Last year, as I unveiled a sculpture in honour of St Columbanus at the Irish Cultural Centre in Paris, I was reminded of the openness of St Columba to the wider world, his joyful curiosity about the people who lived beyond Ireland, beyond Iona. His travels left a trail of faith across Europe and a mark still visible well over a millennium later. “Go ye afar, go teach all nations”. He took that seriously and proved how one man with a mission can impact on a world hungry for leadership and good guidance. In his name you do the same, calling us to recognise our common humanity, our common membership of one global family, our responsibility for one another and the enormous benefits that flow from friendship and mutual care across geography and culture’s big divides.
Many things have changed for you – some things have become easier – travel once a logistical nightmare is now relatively simple and inexpensive. Telling your stories is made easier through all the accessible means of communication which have made a village of this planet. Some of the countries where you once experienced harassment and mistrust have become more open, less dangerous. Citizens of those countries now live here in significant numbers, changing the make-up of Irish society, enriching its cultural diversity and helping shape a very different, a very exciting and hope-filled future. But here in Dalgan these huge buildings which once teemed with enthusiastic young Irish seminarians, now face the rattling emptiness wrought by the vocations famine in this part of the world. Old and ageing men gather to ponder the future and to see if they can intuit the direction it is taking the Columbans, and the Church. They are entitled, you are entitled to reflect on a job well done these many years past and a job still to do. Is there enough justice in the world, enough human freedom, enough human dignity, enough fair play, enough access to education, to health care, to opportunity, to peace, to love. The answer is so obvious it hardly needs to be stated. The journey to a peaceful and prosperous world, a family of harmonious nations has only barely begun. That it has started at all is thanks to those who have championed a value system based on respect for every human being and insistence on their right to a life with dignity. You have long been such a champion and you have a litany of stories to tell of individual broken lives healed, of communities energised to shift attitudes and obstacles to progress, of visible momentum towards a fairer and more fulfilled world.
Had the Columbans not existed, what quiet despair would have inhabited many millions of hearts whose voices were liberated by your confident and determined advocacy?

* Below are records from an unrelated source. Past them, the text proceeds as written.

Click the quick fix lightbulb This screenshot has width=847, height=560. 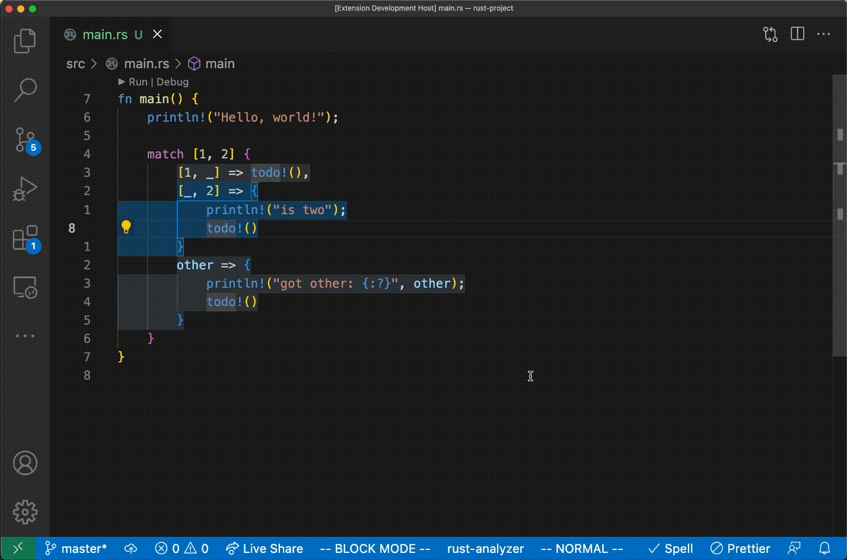point(126,227)
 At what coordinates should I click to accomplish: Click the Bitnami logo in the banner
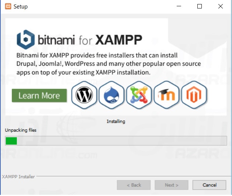pyautogui.click(x=26, y=39)
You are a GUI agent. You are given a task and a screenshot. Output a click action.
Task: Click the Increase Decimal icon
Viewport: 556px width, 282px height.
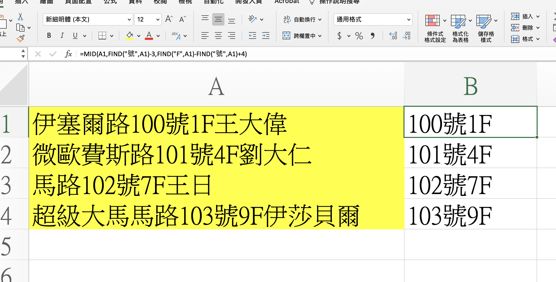[393, 36]

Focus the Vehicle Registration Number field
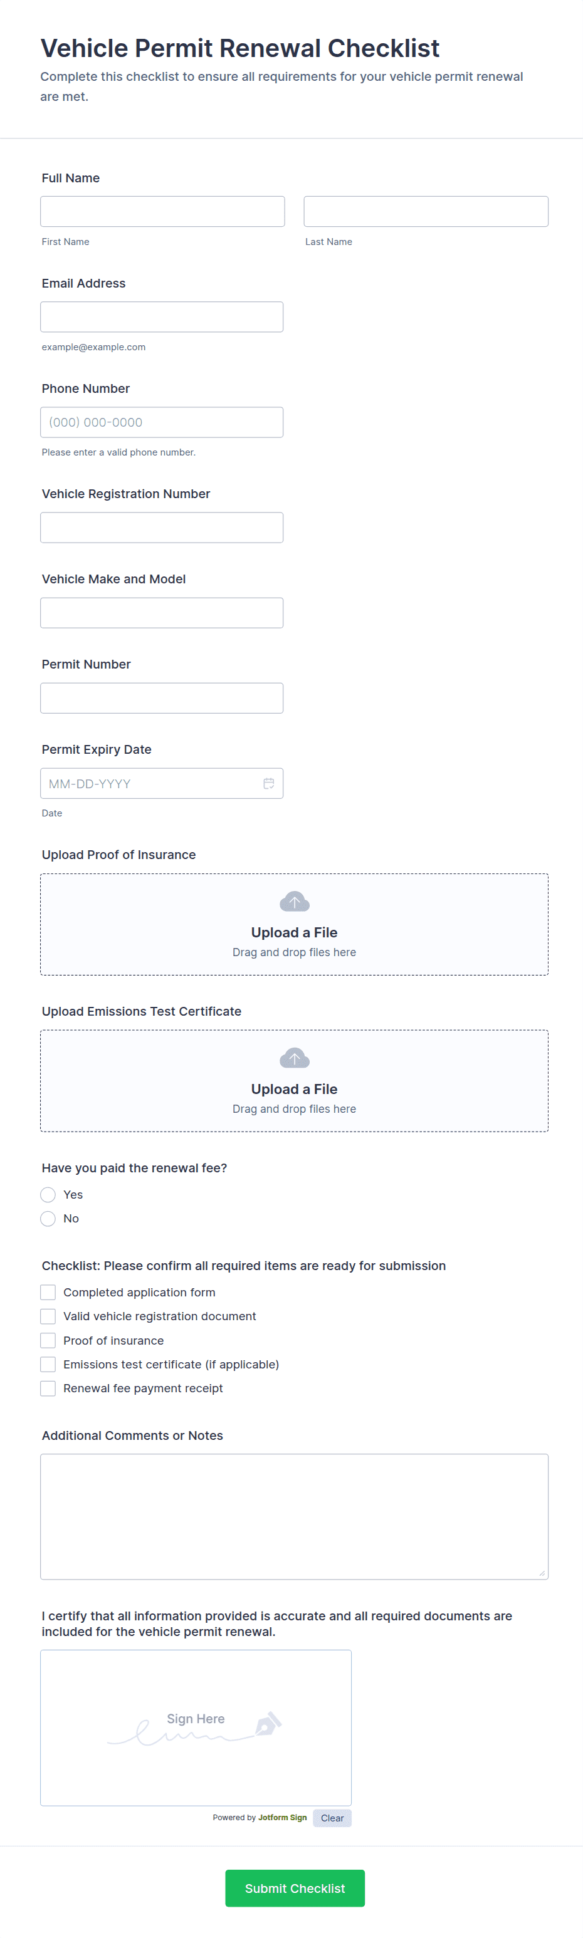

If it seems that the shoulders you need to push the Columban wheels are getting fewer, remember all those hearts and hands of laywomen, men and children who believe what you believe, who live by the same commandments, the same light and whose partnership with you over the decades is precisely what made this order so successful. The times ahead are full of fears for the fearful and full of challenges for the brave. The Columbans are among the bravest of the brave, so at this Assembly we know with certainty that, whatever those challenges are, they will be met with the Columban’s characteristic faith and hope but also with the distilled wisdom of generations of service now the source from which to draw a new imagination, fresh water for the journey ahead.
To all of the participants at the Columban 2006 General Assembly may I offer you my very best wishes for the success of your deliberations and for the realisation of all your aspirations.
Go n-éirí go geal libh. Go raibh maith agaibh.